:: What is required ::
Please return every line in the entries below with the word "Poetry" in it.

[Opening Input data section]

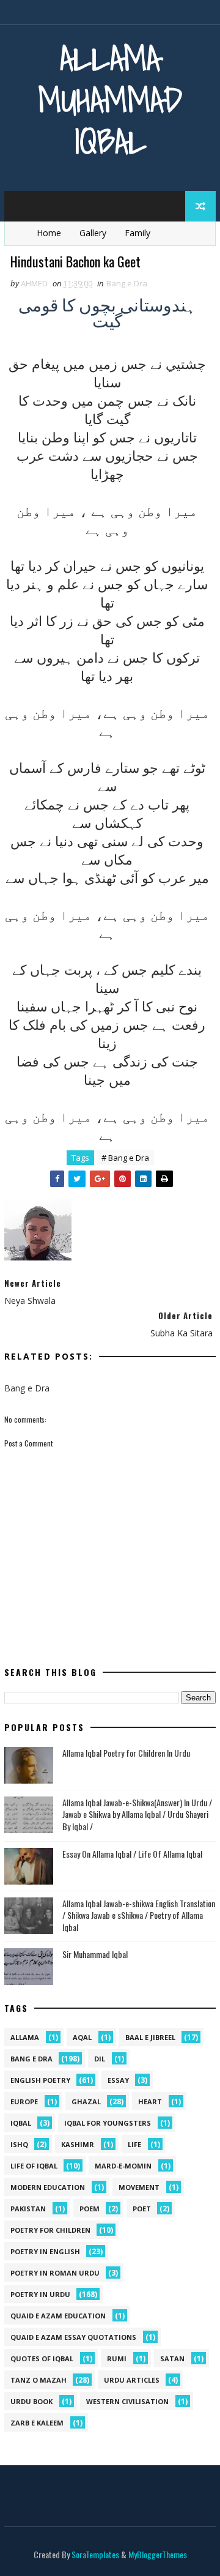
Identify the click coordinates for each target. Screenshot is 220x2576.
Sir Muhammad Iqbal (95, 1954)
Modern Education (47, 2187)
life (134, 2144)
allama (24, 2037)
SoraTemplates (95, 2554)
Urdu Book (31, 2401)
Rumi (117, 2358)
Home (49, 233)
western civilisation (127, 2401)
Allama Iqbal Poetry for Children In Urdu (126, 1752)
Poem (89, 2208)
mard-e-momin (123, 2165)
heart (150, 2101)
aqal (82, 2037)
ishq (19, 2144)
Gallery (92, 233)
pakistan (28, 2208)
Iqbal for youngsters (107, 2122)
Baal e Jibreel (150, 2037)
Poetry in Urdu (40, 2294)
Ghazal (86, 2101)
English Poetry (40, 2080)
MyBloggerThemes (157, 2554)
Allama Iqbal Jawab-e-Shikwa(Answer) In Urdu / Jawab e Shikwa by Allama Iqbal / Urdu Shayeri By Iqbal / (137, 1814)
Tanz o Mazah (38, 2379)
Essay (118, 2080)
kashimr (77, 2144)
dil (99, 2058)
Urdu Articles (132, 2379)
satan (172, 2358)
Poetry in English (45, 2251)
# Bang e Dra (125, 1157)
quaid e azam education (58, 2315)
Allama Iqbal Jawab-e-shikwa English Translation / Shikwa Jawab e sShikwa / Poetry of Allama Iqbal (138, 1915)
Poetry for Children (50, 2230)
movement (139, 2187)
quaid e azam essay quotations (73, 2337)
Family (137, 233)
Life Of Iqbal (33, 2165)
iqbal (20, 2122)
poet (142, 2208)
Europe (24, 2101)
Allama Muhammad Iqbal (110, 99)
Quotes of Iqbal (41, 2358)
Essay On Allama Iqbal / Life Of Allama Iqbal (132, 1853)
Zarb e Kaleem (37, 2422)
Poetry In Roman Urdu (55, 2272)
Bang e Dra (126, 283)
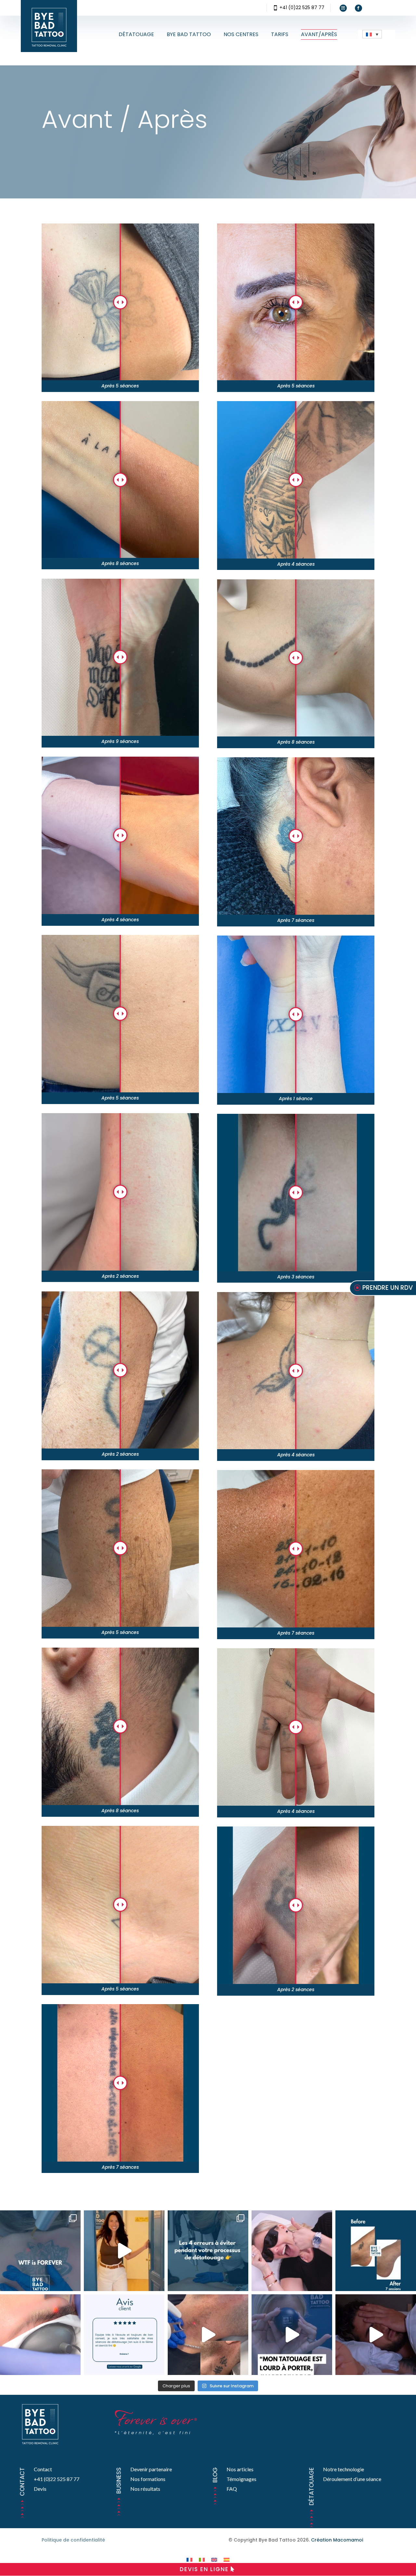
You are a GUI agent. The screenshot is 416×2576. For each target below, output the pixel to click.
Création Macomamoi (337, 2540)
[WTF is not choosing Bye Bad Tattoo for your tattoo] (40, 2250)
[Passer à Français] (189, 2560)
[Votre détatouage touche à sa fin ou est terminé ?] (124, 2334)
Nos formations (147, 2479)
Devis (40, 2489)
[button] (372, 34)
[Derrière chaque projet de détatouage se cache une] (292, 2334)
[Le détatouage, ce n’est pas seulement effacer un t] (292, 2250)
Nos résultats (145, 2489)
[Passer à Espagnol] (226, 2560)
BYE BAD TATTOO (189, 34)
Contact (43, 2469)
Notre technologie (343, 2469)
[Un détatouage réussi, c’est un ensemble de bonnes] (208, 2250)
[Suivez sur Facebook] (358, 8)
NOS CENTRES (241, 34)
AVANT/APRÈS (319, 34)
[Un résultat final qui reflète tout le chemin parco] (375, 2250)
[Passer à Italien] (202, 2560)
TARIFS (279, 34)
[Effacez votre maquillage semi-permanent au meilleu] (40, 2334)
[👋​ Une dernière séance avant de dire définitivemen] (208, 2334)
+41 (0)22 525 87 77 (302, 7)
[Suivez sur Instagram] (343, 8)
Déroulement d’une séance (352, 2479)
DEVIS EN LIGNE (204, 2569)
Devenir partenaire (151, 2469)
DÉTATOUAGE (136, 34)
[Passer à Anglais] (214, 2560)
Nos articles (240, 2469)
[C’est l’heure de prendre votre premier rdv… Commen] (124, 2250)
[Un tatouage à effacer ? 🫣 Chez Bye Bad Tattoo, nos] (375, 2334)
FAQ (232, 2489)
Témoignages (241, 2479)
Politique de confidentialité (73, 2540)
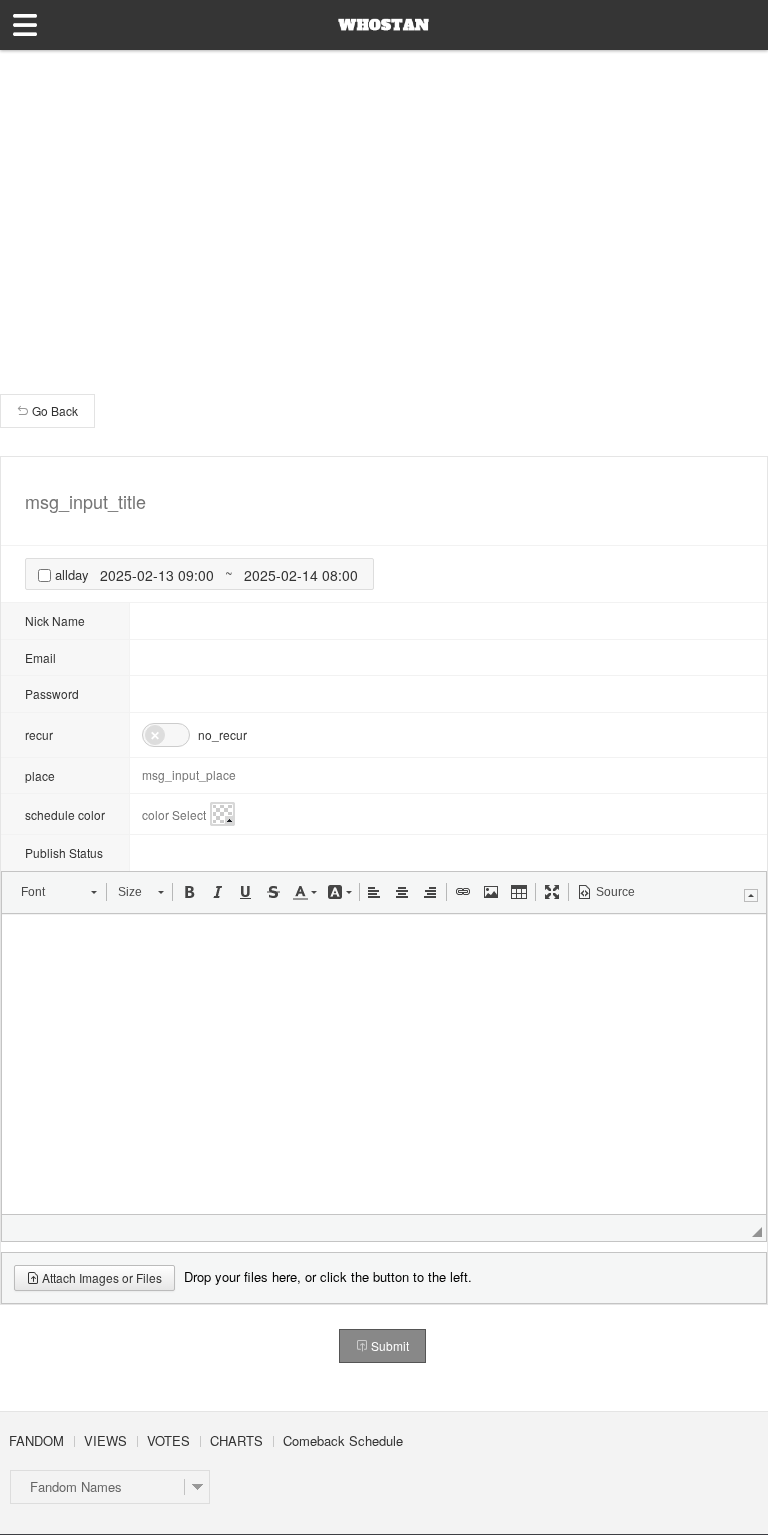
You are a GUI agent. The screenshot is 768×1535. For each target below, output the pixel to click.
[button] (58, 892)
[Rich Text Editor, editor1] (384, 1064)
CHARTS (236, 1440)
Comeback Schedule (343, 1440)
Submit (388, 1345)
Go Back (53, 410)
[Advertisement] (384, 200)
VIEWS (105, 1440)
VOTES (168, 1440)
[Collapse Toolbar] (751, 895)
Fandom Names (76, 1486)
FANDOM (36, 1440)
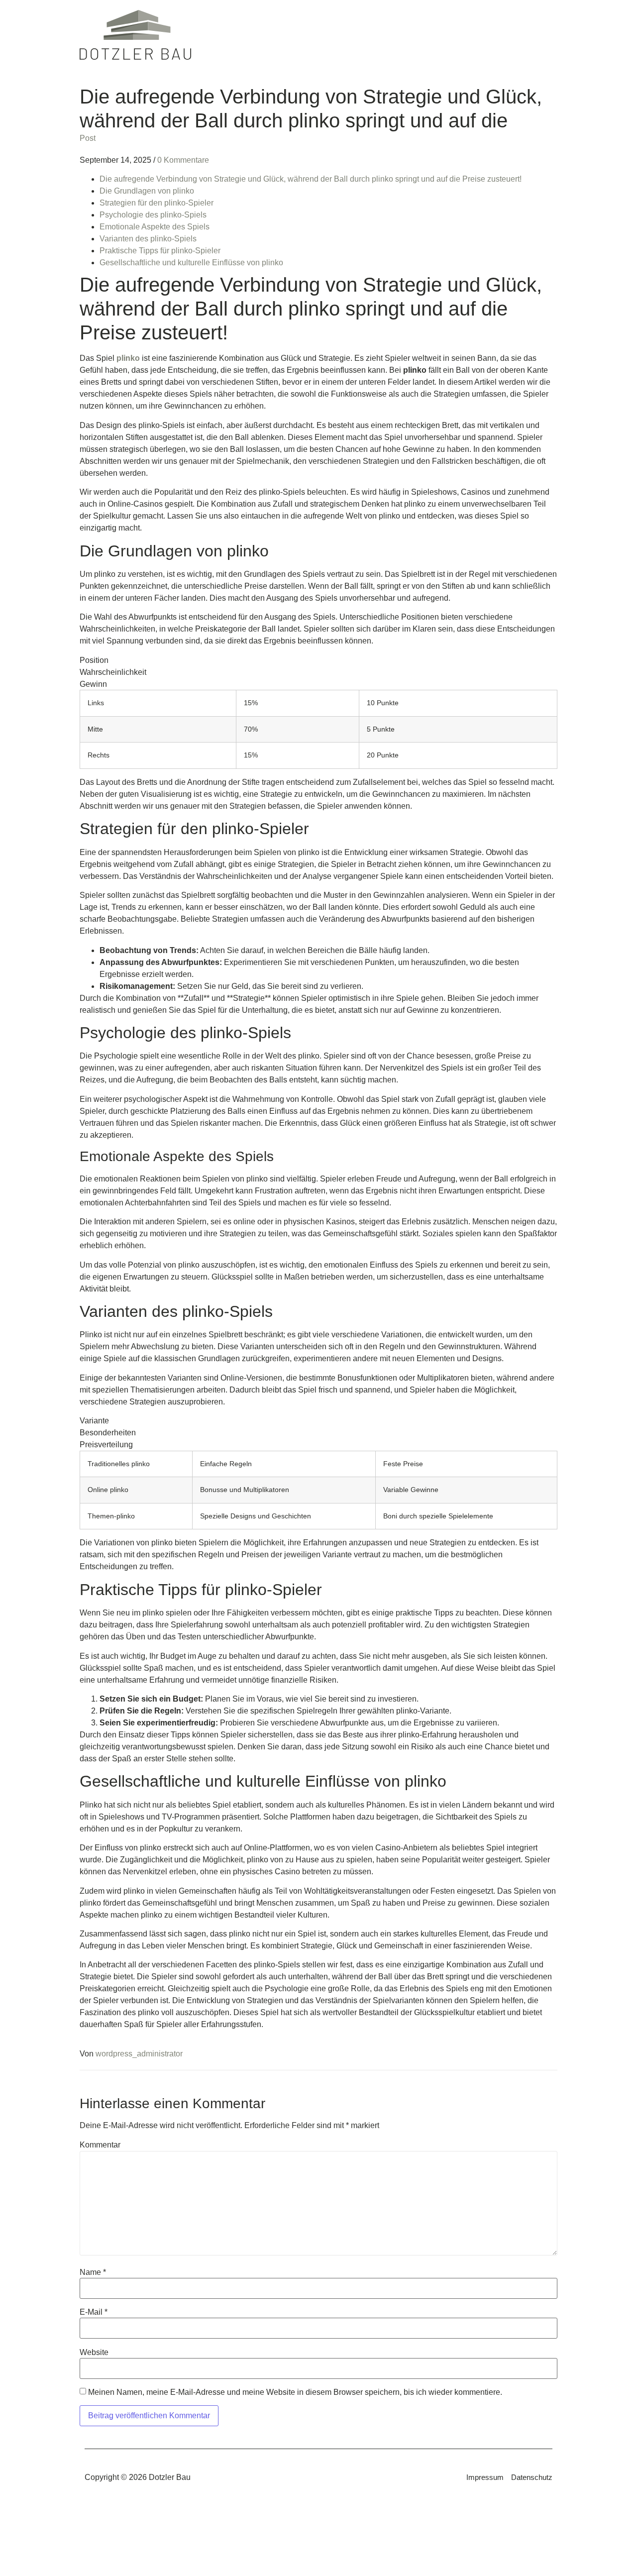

[Closing Input data section]

:: Solved exercise ::
Allama Iqbal Poetry for Children In Urdu (126, 1752)
Poetry in Urdu (40, 2294)
English Poetry (40, 2080)
Poetry in English (45, 2251)
Allama Iqbal Jawab-e-shikwa English Translation / Shikwa Jawab e sShikwa / Poetry of Allama Iqbal (138, 1915)
Poetry for Children (50, 2230)
Poetry In Roman Urdu (55, 2272)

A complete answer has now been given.